To get some help with making this major breakfast key, we turned to Chef John Currence, the James Beard Award-winning, Mississippi-based boss of two Big Bad Breakfast restaurants, as well as Oxford’s famed City Grocery. Currence’s new cookbook Big Bad Breakfast: The Most Important Book of the Day is filled with his often hilarious writing—his Country Ham Egg Muffin recipe begins “Dear McDonald’s: You make shit for food.”—as well as guides for making basically anything you could want when you rise, from biscuits to scrambled eggs to cocktails, as served in his popular Big Bad Breakfast joints.

“We talk about breakfast in terms of being the most important meal of the day,” Currence says, “but nobody was giving it it’s due. So I thought, what if we took breakfast and applied the same principles we do to lunch and dinner—from scratch, local.”

Being a native Southerner myself, it was a pleasure to welcome Chef Currence into my little New York City home to make his take on Eggs Sardou, a Creole riff on Eggs Benedict. Currence is a Louisiana native who has lived and worked all over the South, and is a lively conversationalist, able to go in one breath from Truman Capote to euthanizing a dog to the physics of fat molecules to Ole Miss quarterback Chad Kelly to a family of possums invading his guest bathroom. Chef Currence also had no issue with sweating through his dress shirt while cooking in my kitchen, which I admired.

To be clear, making Eggs Sardou is a fairly comprehensive test of your kitchen skills, and a project perhaps best suited for those with some experience. Taken slowly and tackled in pieces, there’s nothing impossible here, but it does require patience, precision, and some finesse. Then again, once you trot out a scratch-made Hollandaise for your friends or significant others, they’ll look at you in a gleaming new light. Or at least that’s what I told myself.


Eggs Sardou
(from Chef John Currence’s Big Bad Breakfast, ©2016 Ten Speed Press)
serves 2

For Serving
1 TB unsalted butter, room temperature
2 English muffins, split
4 large canned artichoke bottoms (or hearts), rinsed well
4 eggs for poaching

Creamed Spinach
3 TB unsalted butter
6 cups firmly packed spinach
2 TB all-purpose flour
1½ cups whole milk
½ cup grated parmesan cheese
Few dashes of Tabasco

Hollandaise Sauce
(makes 1 ¼ cups)
4 egg yolks
2 TB water
1 ½ tsp lemon juice
Pinch of salt and pepper
Four dashes of Tabasco
Pinch of cayenne pepper
1 cup of clarified butter


1. Let’s tackle this in steps, almost literally building this from the bottom up, beginning with the English muffins and artichokes. Fire up your broiler and get it hot, then split the muffins, butter them, and lay ‘em out on a sheet pan. On the same sheet pan, lay out the artichokes, drizzle them with olive oil and then dust with salt and pepper. Slide this whole thing under the broiler until the muffins are toasted and the artichokes get some color. If you want, go ahead and set out your plates and divide the muffins and artichokes among them.
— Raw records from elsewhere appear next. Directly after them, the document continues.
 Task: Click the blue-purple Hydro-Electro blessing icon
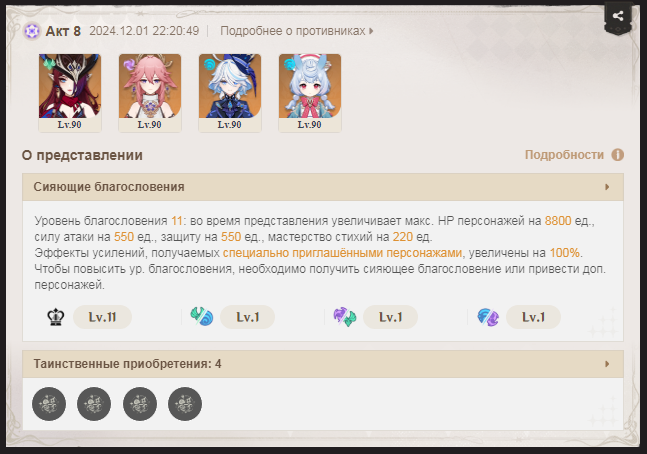click(488, 317)
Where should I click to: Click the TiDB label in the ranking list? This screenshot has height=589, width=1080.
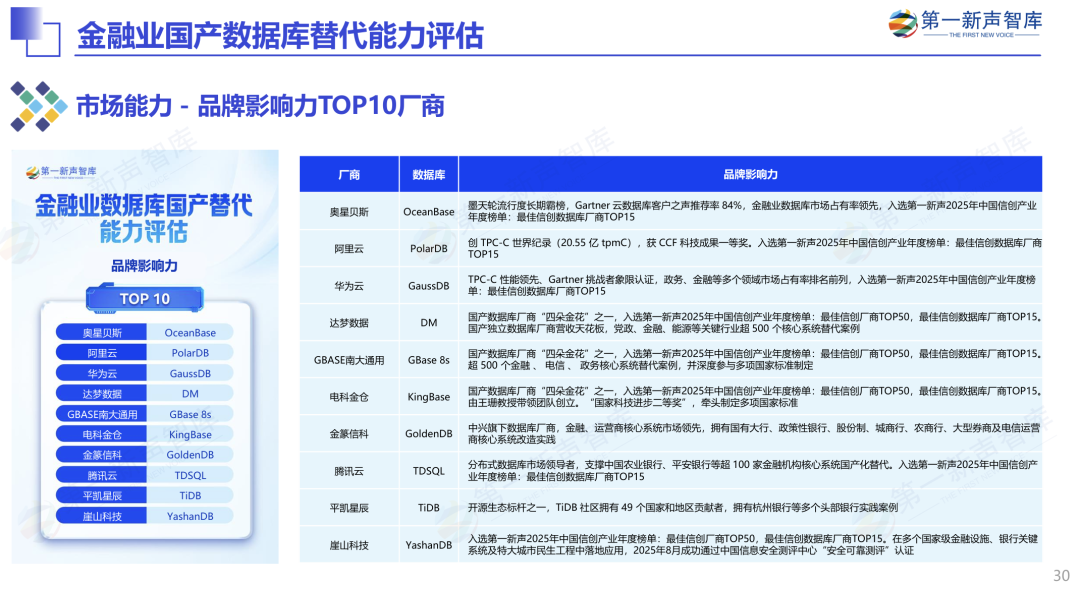tap(189, 494)
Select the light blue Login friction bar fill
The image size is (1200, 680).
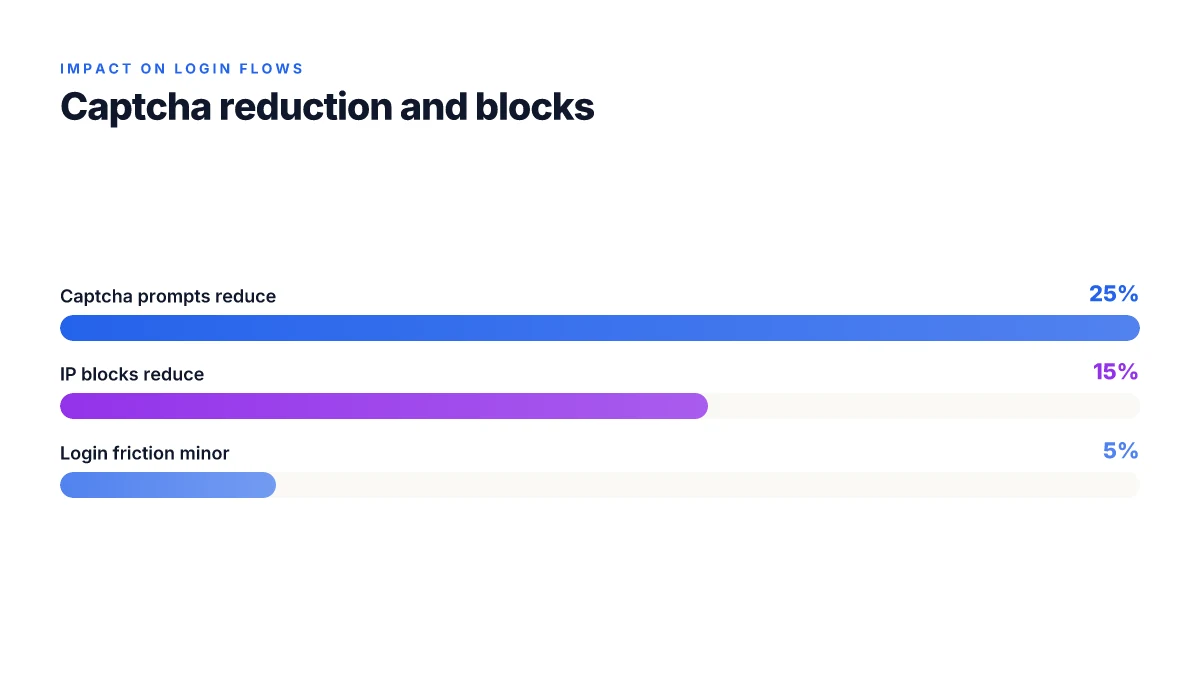coord(168,485)
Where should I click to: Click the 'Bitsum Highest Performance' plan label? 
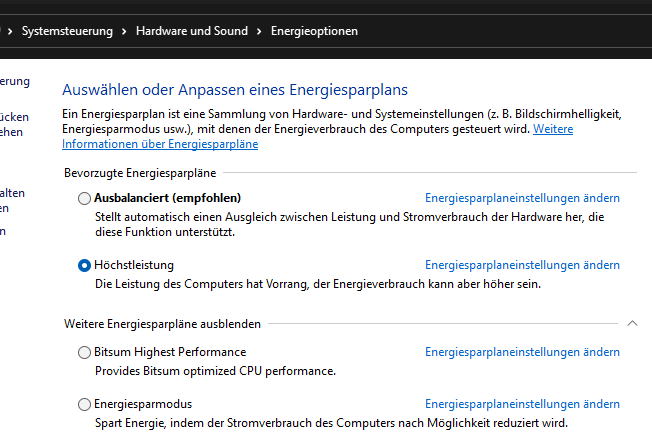point(169,352)
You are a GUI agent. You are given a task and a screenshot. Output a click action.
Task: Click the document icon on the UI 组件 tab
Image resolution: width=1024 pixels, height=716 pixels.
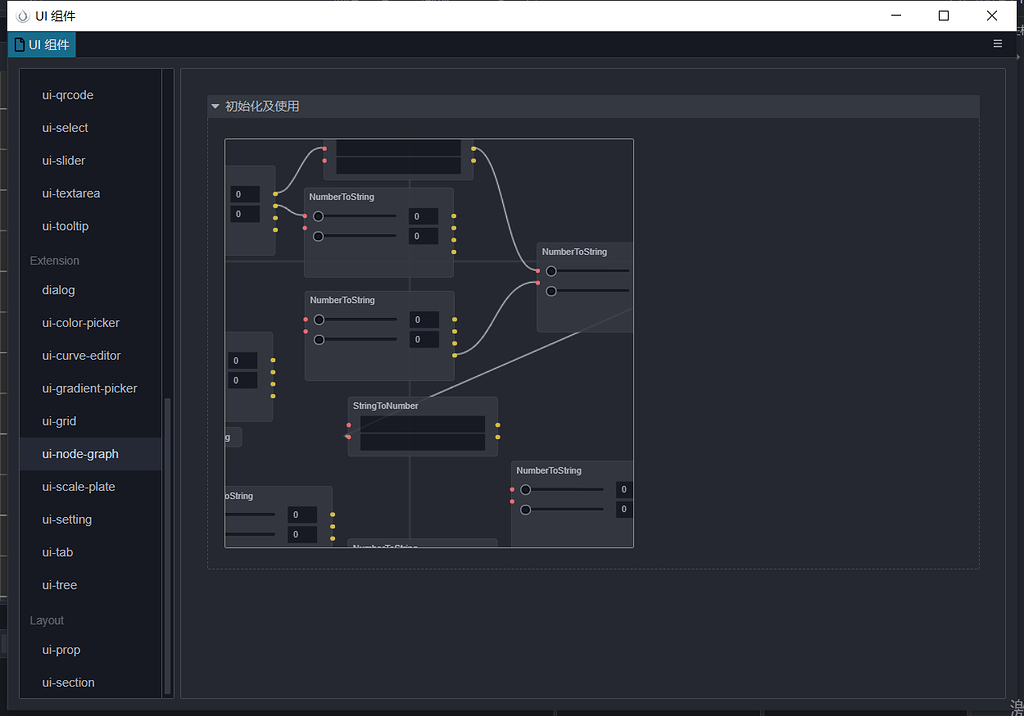pos(18,44)
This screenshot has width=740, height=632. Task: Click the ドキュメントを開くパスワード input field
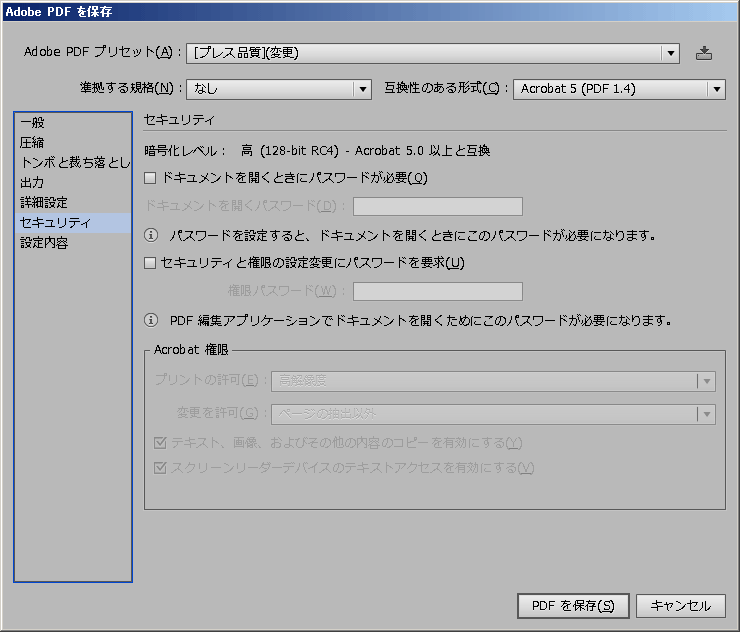438,207
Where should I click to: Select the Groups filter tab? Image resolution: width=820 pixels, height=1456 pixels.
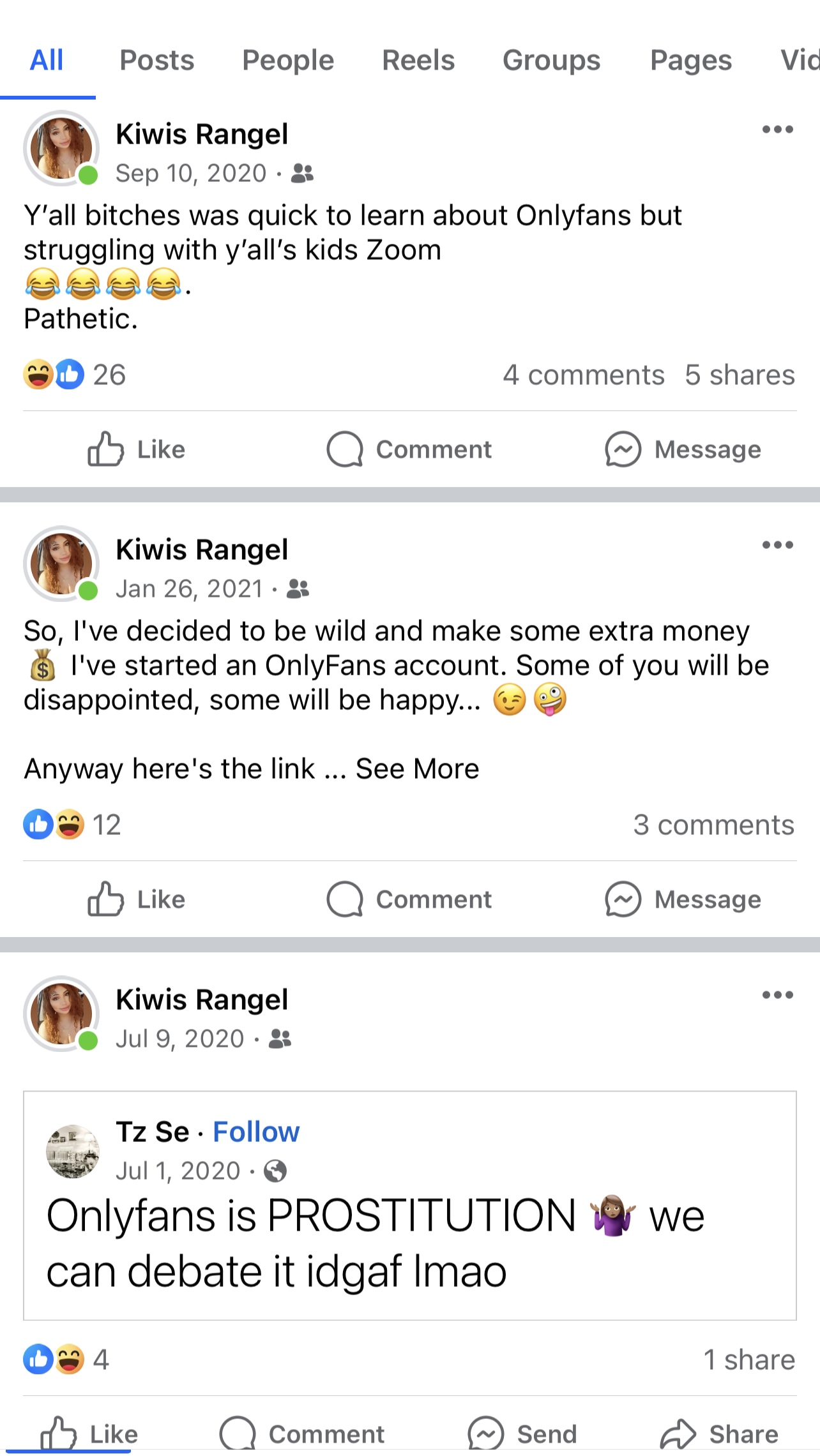[x=551, y=61]
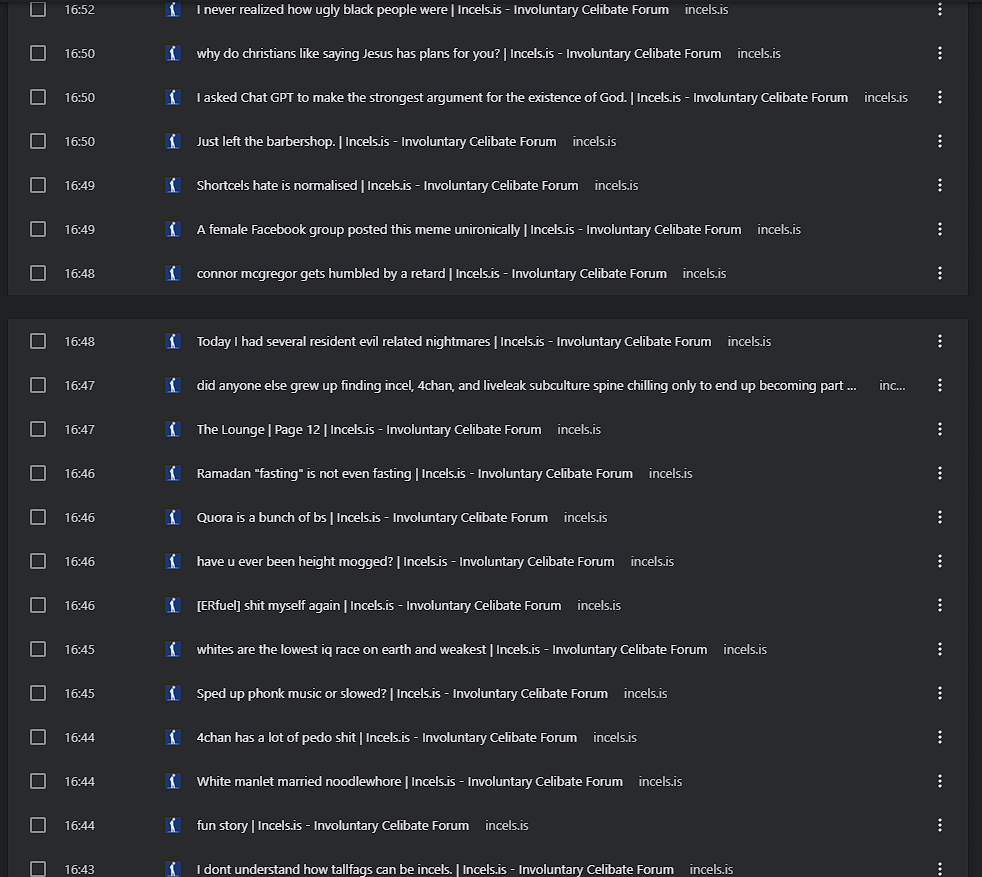Open more actions for resident evil nightmares entry

point(940,341)
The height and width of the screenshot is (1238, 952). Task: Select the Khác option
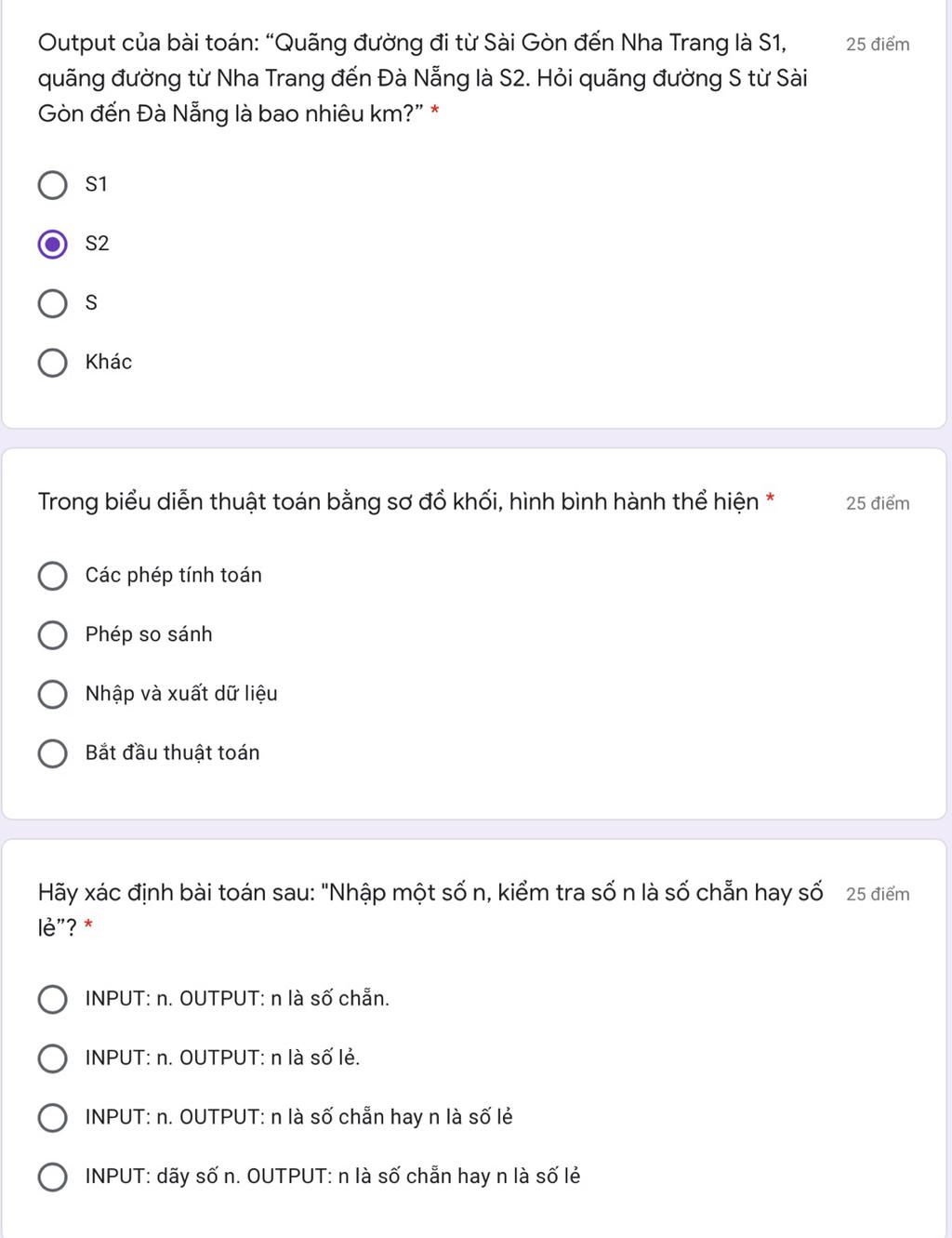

2. Next up, creamed spinach! Throw all the spinach in a big sautée pan with a pat of butter, salt and pepper over medium-high heat, and stir until it all wilts down into a mossy-colored mound about the size of a softball. Dump this into a colander and squeeze until it dries out. Use a paper towel and wipe out the skillet, then over medium heat melt 2 tablespoons of butter. As soon as the butter has melted, whisk in 2 tablespoons all-purpose flour. (Don’t look know, but you’re making a roux!) Whisk, whisk, whisk, for about three minutes, until it just barely starts to turn golden. “You’re basically cooking the gluten so it doesn’t taste raw,” says Currence. Slowly add the milk and continue whisking to make sure there are no lumps. The sauce will thicken now, almost like a gravy, as it bubbles away for about five minutes. Whisk back in the dried spinach, the parmesan (“It’s a creamy enhancer”), a few shakes of Tabasco, and then a pinch of salt and pepper. Done! Drop a nice big spoonful onto each English muffin.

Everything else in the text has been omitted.